A broken wind turbine blade has paralyzed the beaches of Massachusetts. What would hurricanes do?
Paul Driessen
Photos of oil-stained seals and birds from the Santa Barbara disaster in California in 1969 helped launch the environmental movement and the oil freeze movement. Some 90,000 barrels of oil polluted the sea, and yet when I dived beneath the same oil platform two decades later, it was once again home to a magnificent ecosystem of millions of anemones, mussels, starfish, crabs and fish.
The Deepwater Horizon drilling disaster in 2010 killed 11 workers and spilled 3-4 million barrels of oil and enormous amounts of natural gas into the Gulf of Mexico. But within a surprisingly short time after the runaway well was capped, waves, oil-dispersing chemicals, dust-covered oil droplets slowly sinking to the sea floor, and other natural forces had cleared the water of oil.
Those other forces were hydrocarbon-degrading microbes, which are always present in oceans worldwide – but multiply rapidly when they sense oil in their environment. After the hydrocarbon food sources are exhausted, the microbes die back to their normal numbers and new organisms break down the byproducts created by the original foragers until those nutrients are gone too. Then their populations also drop rapidly in a now-clean ocean.

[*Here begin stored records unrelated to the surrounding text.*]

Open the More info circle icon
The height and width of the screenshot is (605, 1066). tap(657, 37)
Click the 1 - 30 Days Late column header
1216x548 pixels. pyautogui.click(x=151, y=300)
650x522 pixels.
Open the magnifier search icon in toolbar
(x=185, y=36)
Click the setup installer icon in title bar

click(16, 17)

The disasters prompted the industry to adopt better technologies and procedures to prevent blowouts.
Although irrelevant, anti-oil campaigners stress that we must ban oil and gas and replace fossil fuels with clean, green wind, solar and battery energy, otherwise wildlife, beaches and tourism will be continually threatened by oil spills.

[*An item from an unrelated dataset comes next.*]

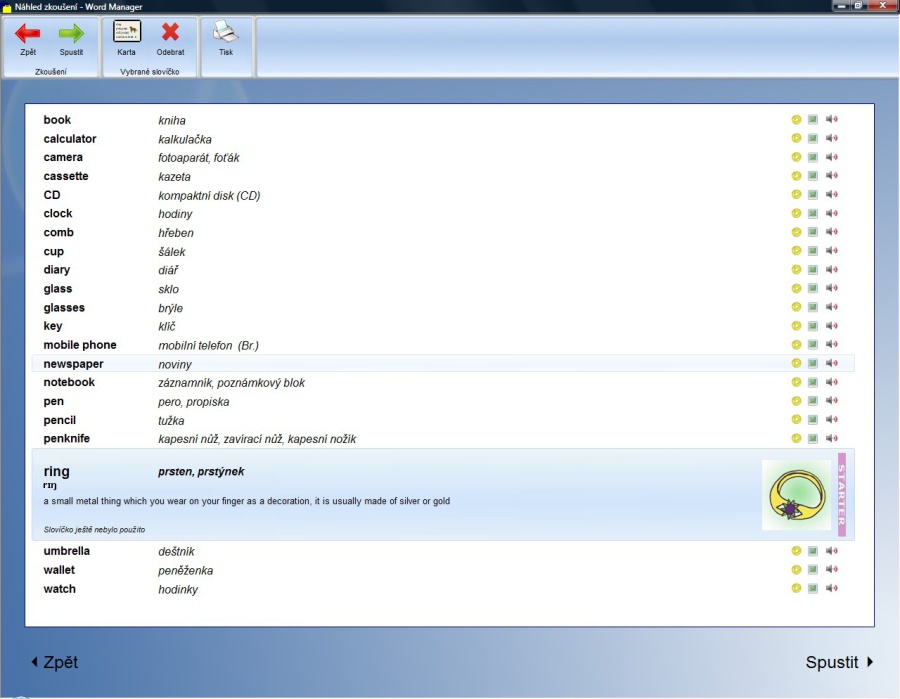Viewport: 900px width, 699px height.
Task: Click the picture icon for 'wallet'
Action: click(813, 570)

It's becoming increasingly obvious that these supposed alternatives won't work – especially as AI, electric vehicles, data centers, government-mandated electric heating and cooking, and charging of grid-based backup batteries double or triple the need for electricity generation. Intermittent electricity cannot power modern nations. Wind and solar cannot produce thousands of vital products that require petrochemical feedstocks. These energy sources are neither clean, green, renewable, nor sustainable. They endanger wildlife.
A recent accident off the coast of Nantucket, Massachusetts, highlights another reason why permits cannot be granted for hundreds or thousands of giant wind turbines in America's coastal waters.

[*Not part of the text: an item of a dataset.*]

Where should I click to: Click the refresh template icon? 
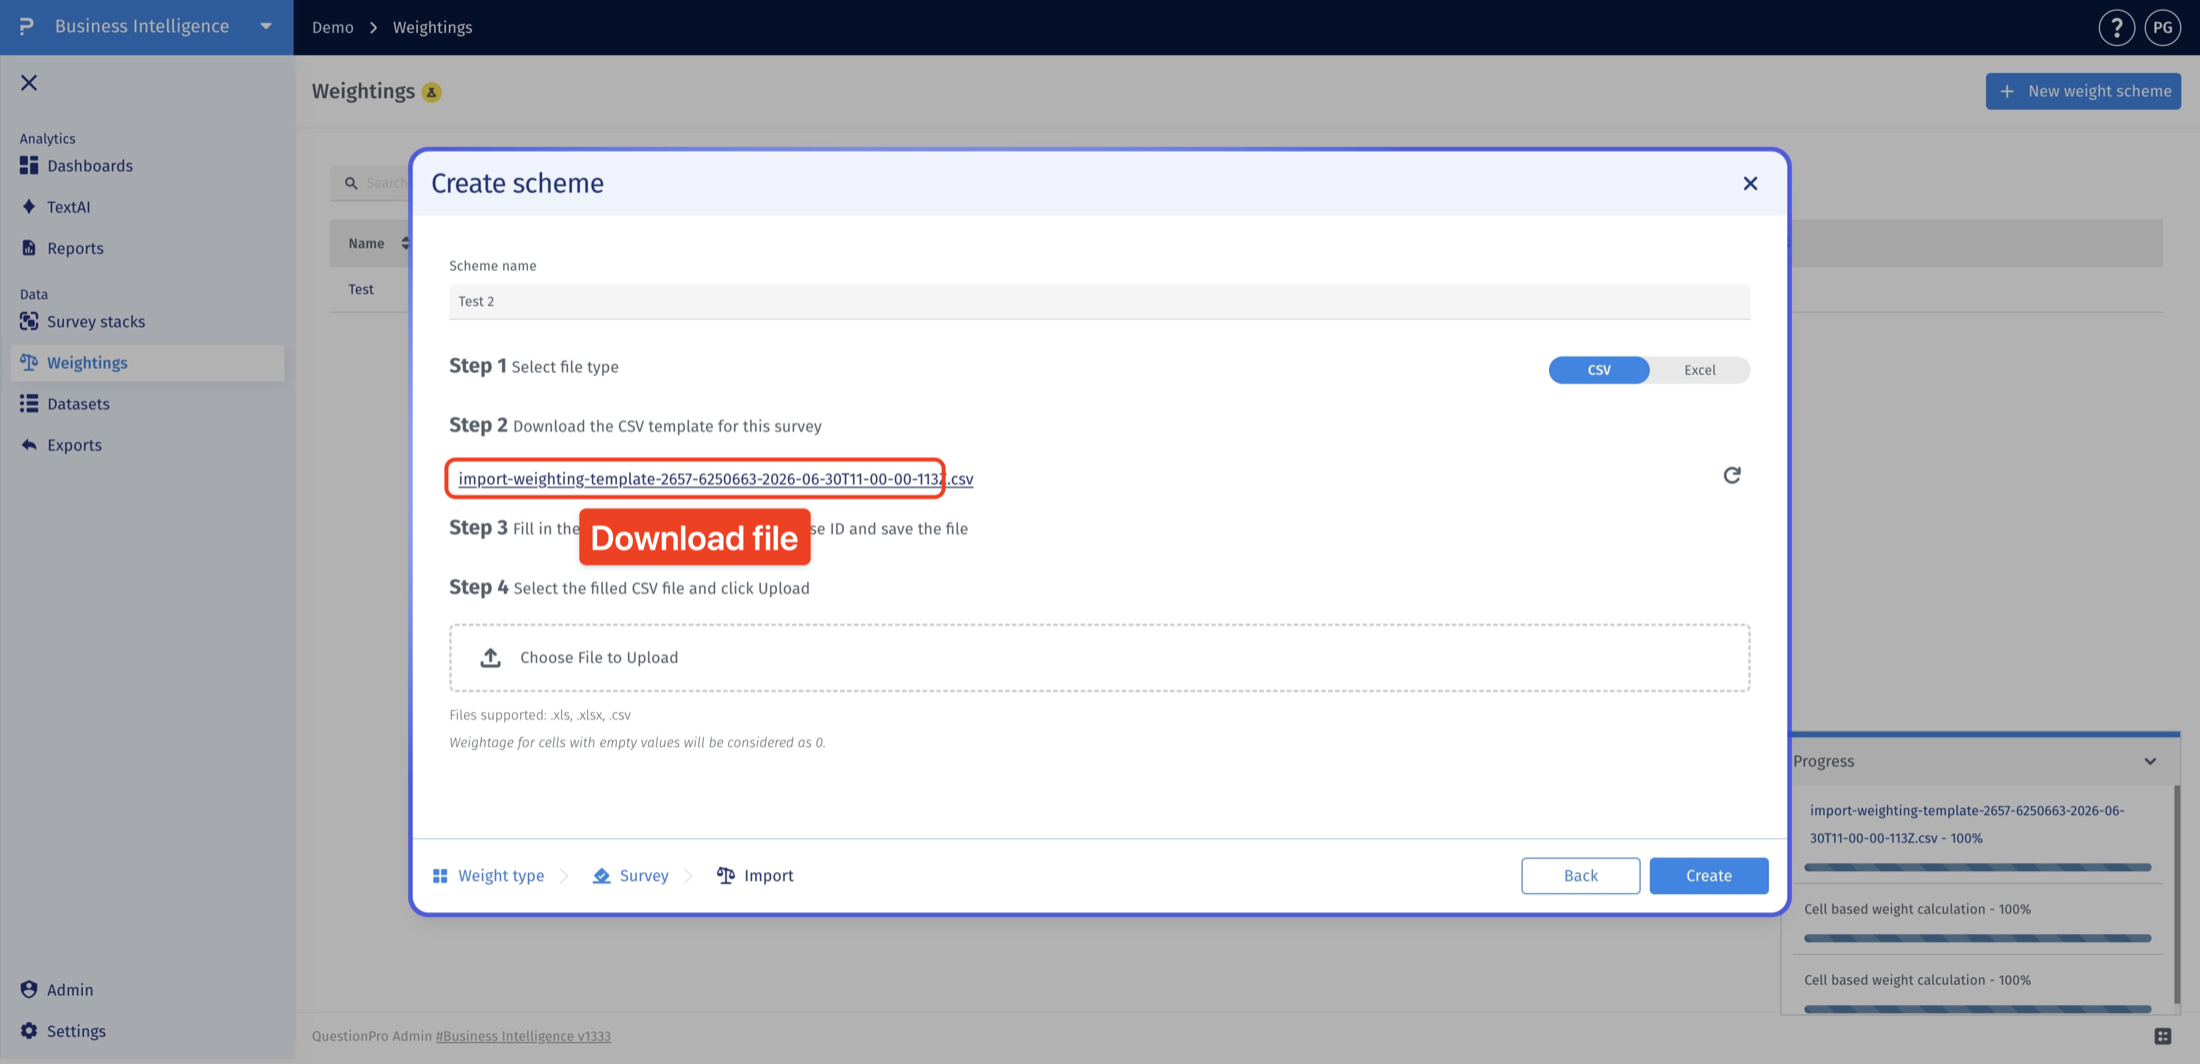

Shards, chunks and finally the remains of a turbine blade fell into the sea. One blade… from a 62-turbine project that is only three-quarters complete… broke under its own weight, not a storm.
And yet, beaches had to be closed in the middle of peak tourist season while workers collected pieces of fiberglass, resin, foam and plastic blades and boats avoided large pieces floating in the water. Worse, Vineyard Wind did not inform Nantucket authorities of the problems until two days after the blade began to disintegrate.
Each blade is 350 feet long and weighs 140,000 pounds. That's more than a fully loaded Boeing 737 airplane. Vineyard Wind consists of 186 blades: a total of 65,000 feet (12 miles) long and a total weight of 26,000,000 pounds!
Biden and Harris' offshore wind plan calls for 30,000 megawatts of generating capacity by 2030. That's 2,500 gigantic 12 MW offshore turbines. That won't even be enough to meet New York State's current summer peak electricity demand before all of these additional demands are met. To meet the future offshore wind energy needs of all the states on the Atlantic coast would easily require 5,000 of these turbines: 15,000 rotor blades weighing a total of 2 billion pounds and with a total length of 5,250,000 feet (995 miles)!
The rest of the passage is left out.